Dead-Man's Switch Drill — 2026-04-12
GAP-005 Closure
Drill Summary
| Item | Result |
|---|---|
| Date | 2026-04-12 |
| Operator | Agent DR (automated) |
| Test file | tests/test_watchdog_drill.py |
| Tests run | 26 |
| Tests passed | 26 |
| Tests failed | 0 |
| Duration | 0.42s |
What Was Tested
- Heartbeat emitter (daemon side)
- Initial state is alive
- Beat updates timestamp and counter
- Metadata captured per beat
- Staleness detection at 3x interval
-
Status report structured correctly
-
Dead-man's switch (watchdog side)
- Initial state is ARMED
- Heartbeat reception keeps state ARMED
- WARNING state at 50% of timeout
- TRIPPED state when timeout exceeded
- Trip fires only once (idempotent)
- Heartbeats ignored after trip (no auto-recovery)
- Detection within one check cycle after timeout (120s default)
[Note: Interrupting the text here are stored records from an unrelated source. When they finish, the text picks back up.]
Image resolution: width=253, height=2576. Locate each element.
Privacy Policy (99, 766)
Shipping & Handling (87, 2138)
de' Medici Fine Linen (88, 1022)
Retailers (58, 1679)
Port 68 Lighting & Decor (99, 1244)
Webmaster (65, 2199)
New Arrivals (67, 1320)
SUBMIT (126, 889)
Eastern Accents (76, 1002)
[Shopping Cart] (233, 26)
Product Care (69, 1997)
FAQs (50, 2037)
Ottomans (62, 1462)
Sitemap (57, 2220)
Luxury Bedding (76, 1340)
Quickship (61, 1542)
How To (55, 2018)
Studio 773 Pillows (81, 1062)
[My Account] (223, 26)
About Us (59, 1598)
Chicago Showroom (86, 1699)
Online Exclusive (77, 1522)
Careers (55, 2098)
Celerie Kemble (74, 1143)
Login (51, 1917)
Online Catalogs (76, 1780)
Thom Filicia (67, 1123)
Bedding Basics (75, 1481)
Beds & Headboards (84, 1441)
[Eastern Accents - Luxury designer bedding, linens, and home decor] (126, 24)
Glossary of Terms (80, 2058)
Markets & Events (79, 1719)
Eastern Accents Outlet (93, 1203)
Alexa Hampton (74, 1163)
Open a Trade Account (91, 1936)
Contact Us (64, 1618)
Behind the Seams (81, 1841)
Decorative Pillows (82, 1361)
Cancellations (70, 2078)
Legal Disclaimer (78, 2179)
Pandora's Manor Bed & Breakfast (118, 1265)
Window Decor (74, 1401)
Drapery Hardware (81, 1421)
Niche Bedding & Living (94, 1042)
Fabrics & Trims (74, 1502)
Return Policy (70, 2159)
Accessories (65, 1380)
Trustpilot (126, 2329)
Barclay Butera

- Manual reset re-arms the switch
-
Reset requires named approver
-
Watchdog loop (async integration)
- flatten_callback called when switch trips
- No flatten when heartbeats are fresh
- Flatten called exactly once (not repeated)
-
Loop survives flatten_callback exceptions
-
Daemon recovery
- Fresh switch starts armed on restart
- Stale state detected immediately after crash
- Reset + re-arm flow works
-
Re-trip possible after reset and second failure
-
Independence
- Heartbeat and DeadManSwitch are separate objects
- Communication only via receive_heartbeat()
- Daemon crash does not affect watchdog process
Findings
- The dead-man's switch correctly detects stale heartbeats within one check cycle.
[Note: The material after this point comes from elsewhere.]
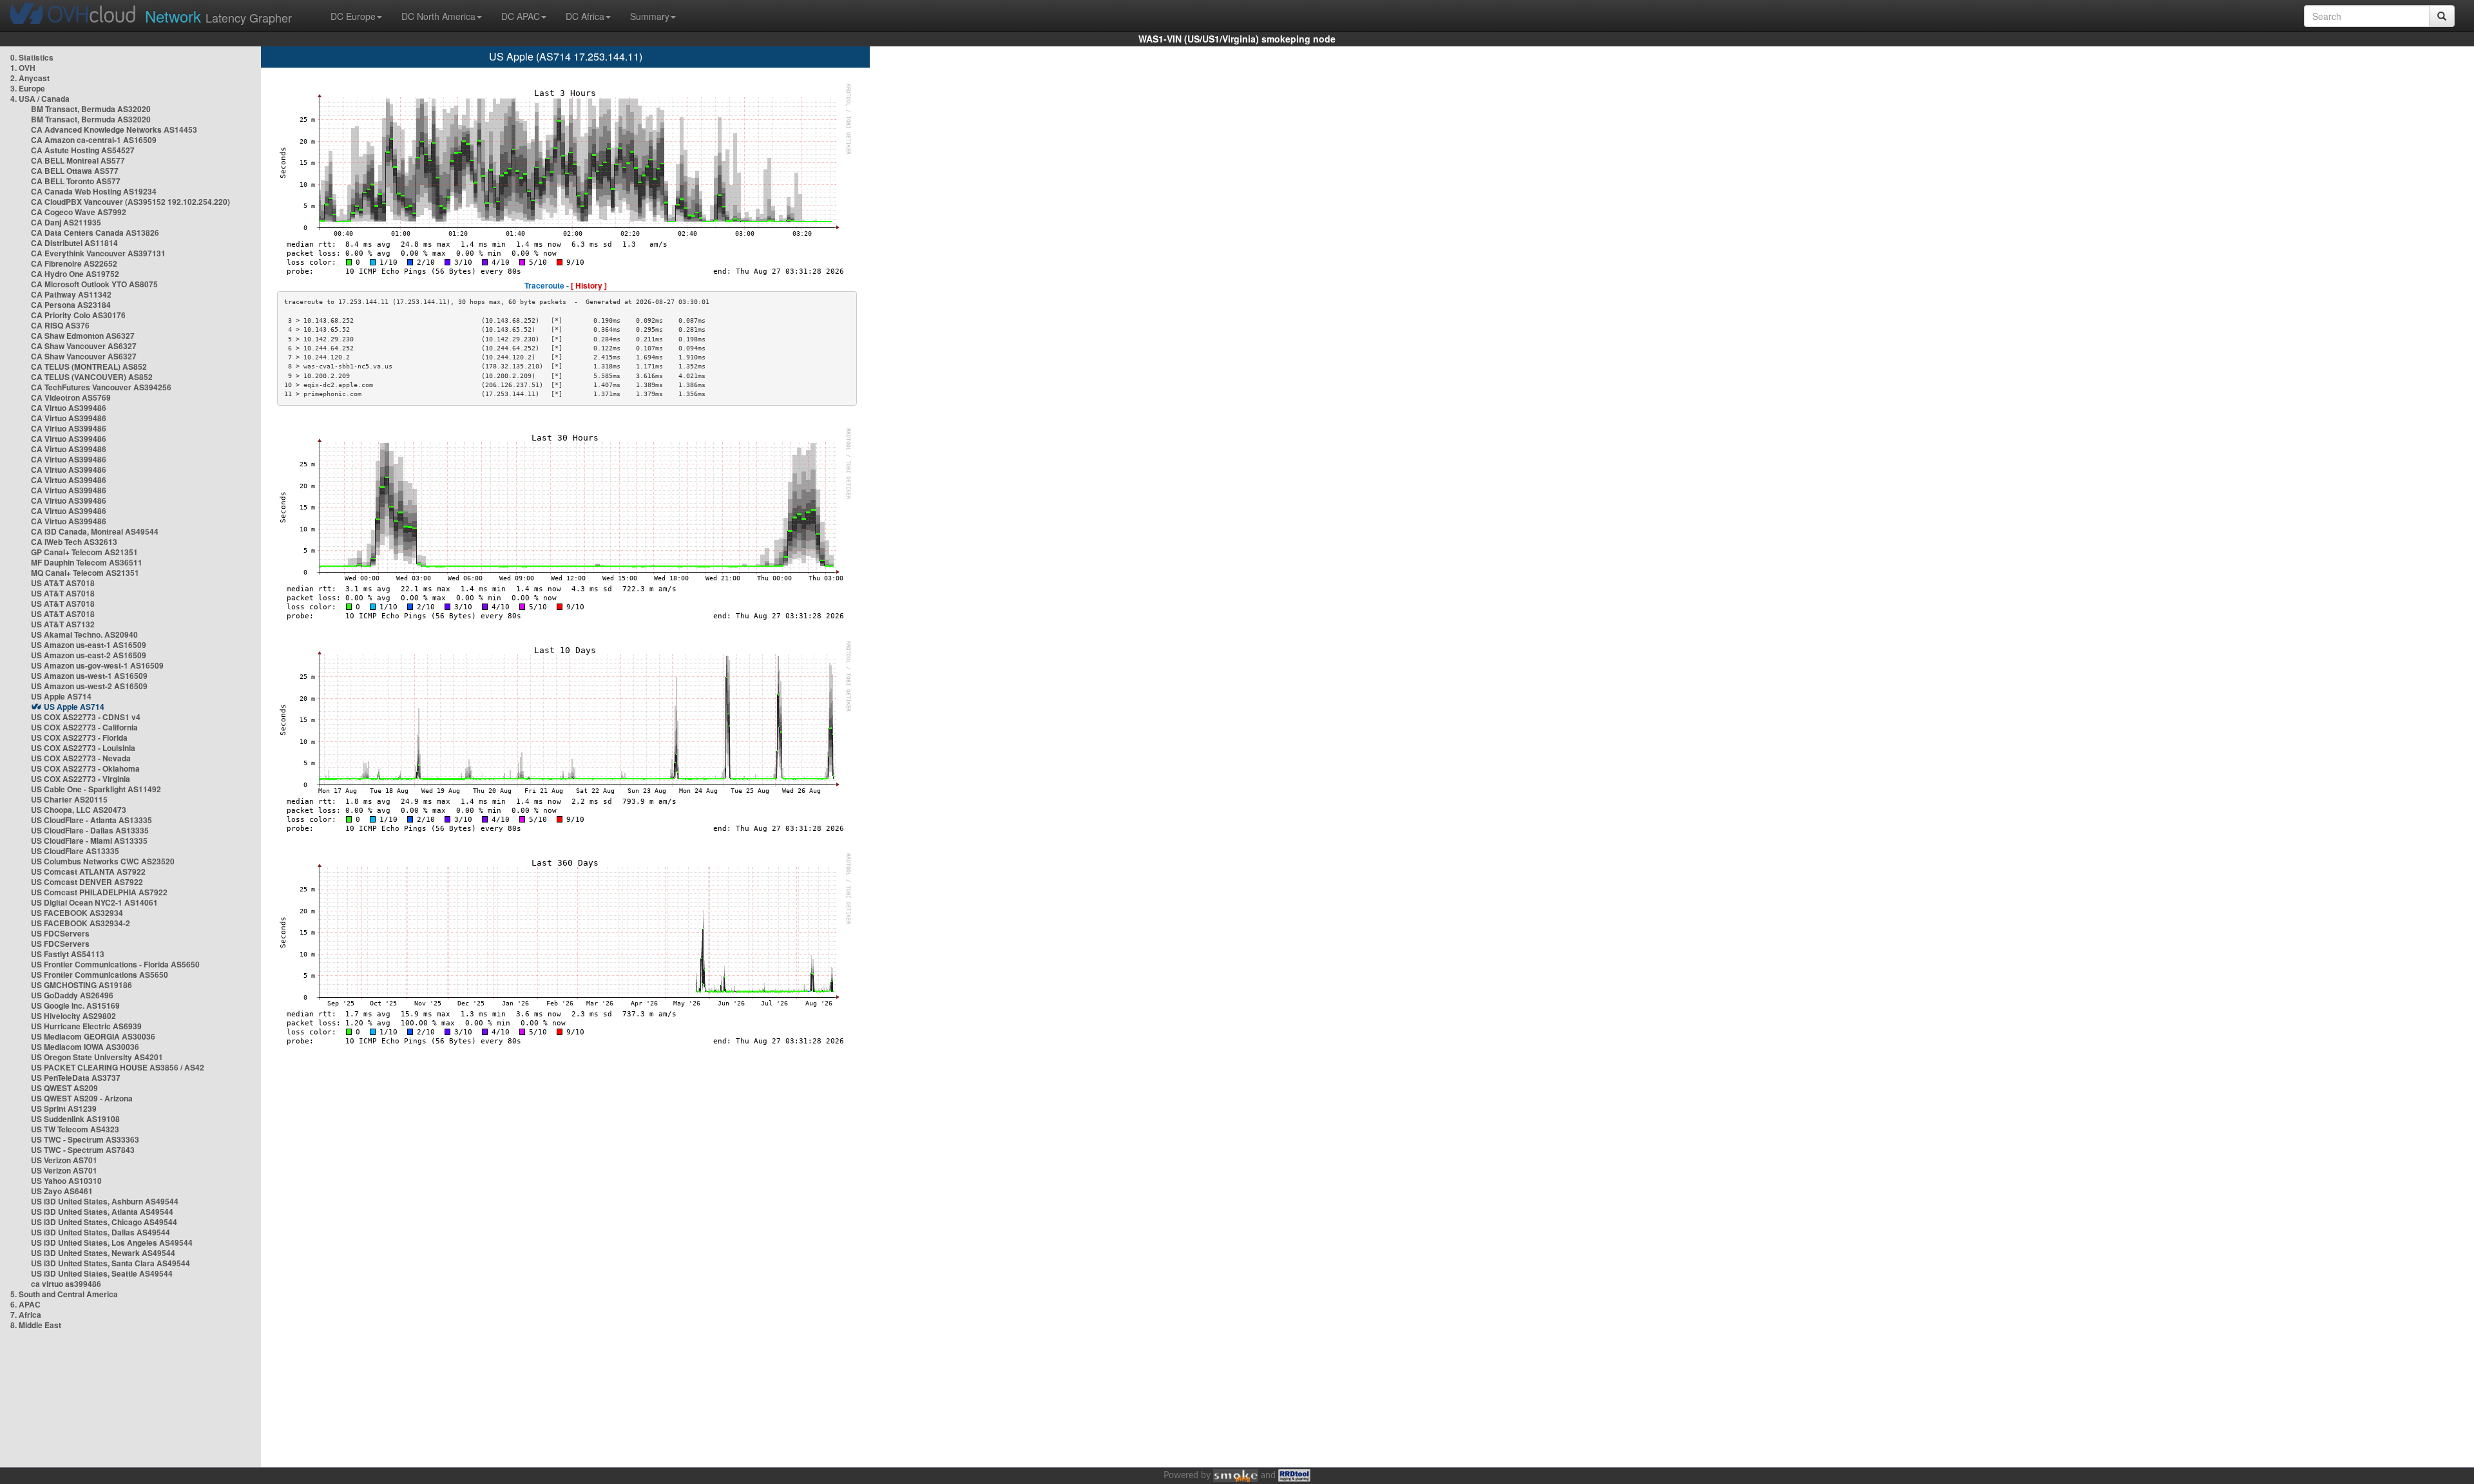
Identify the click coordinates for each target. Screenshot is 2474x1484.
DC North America (438, 16)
- The two-process architecture (Heartbeat in daemon, DeadManSwitch in watchdog) ensures crashes are detected even if the daemon process is completely dead.
- Once tripped, the switch requires human reset — the daemon cannot un-trip itself.
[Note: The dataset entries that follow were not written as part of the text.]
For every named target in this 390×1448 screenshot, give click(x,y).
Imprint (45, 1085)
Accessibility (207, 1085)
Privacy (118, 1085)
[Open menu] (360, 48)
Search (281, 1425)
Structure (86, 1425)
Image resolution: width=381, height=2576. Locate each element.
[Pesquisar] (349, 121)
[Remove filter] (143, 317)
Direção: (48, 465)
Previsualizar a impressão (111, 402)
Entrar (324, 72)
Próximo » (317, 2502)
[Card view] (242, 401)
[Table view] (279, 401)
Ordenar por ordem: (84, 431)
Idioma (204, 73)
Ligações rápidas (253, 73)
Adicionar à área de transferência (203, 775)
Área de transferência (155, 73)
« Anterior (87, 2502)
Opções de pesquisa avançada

- The watchdog loop is resilient to flatten_callback failures (logs exception, continues monitoring).
- Default timeout of 120s with 10s check interval means worst-case detection is 130s after last heartbeat.
Gaps Remaining
- Redis integration: In production, heartbeats flow through Redis. Tests use direct
receive_heartbeat()calls. The pattern is correct; the transport layer (Redis) is not tested here. - Process isolation: Tests verify object independence but not actual OS process separation. In production, the watchdog runs as a separate systemd service.
Verdict
GAP-005: CLOSED. The dead-man's switch detects stale heartbeats, triggers emergency flatten, operates independently from the daemon, and handles recovery correctly.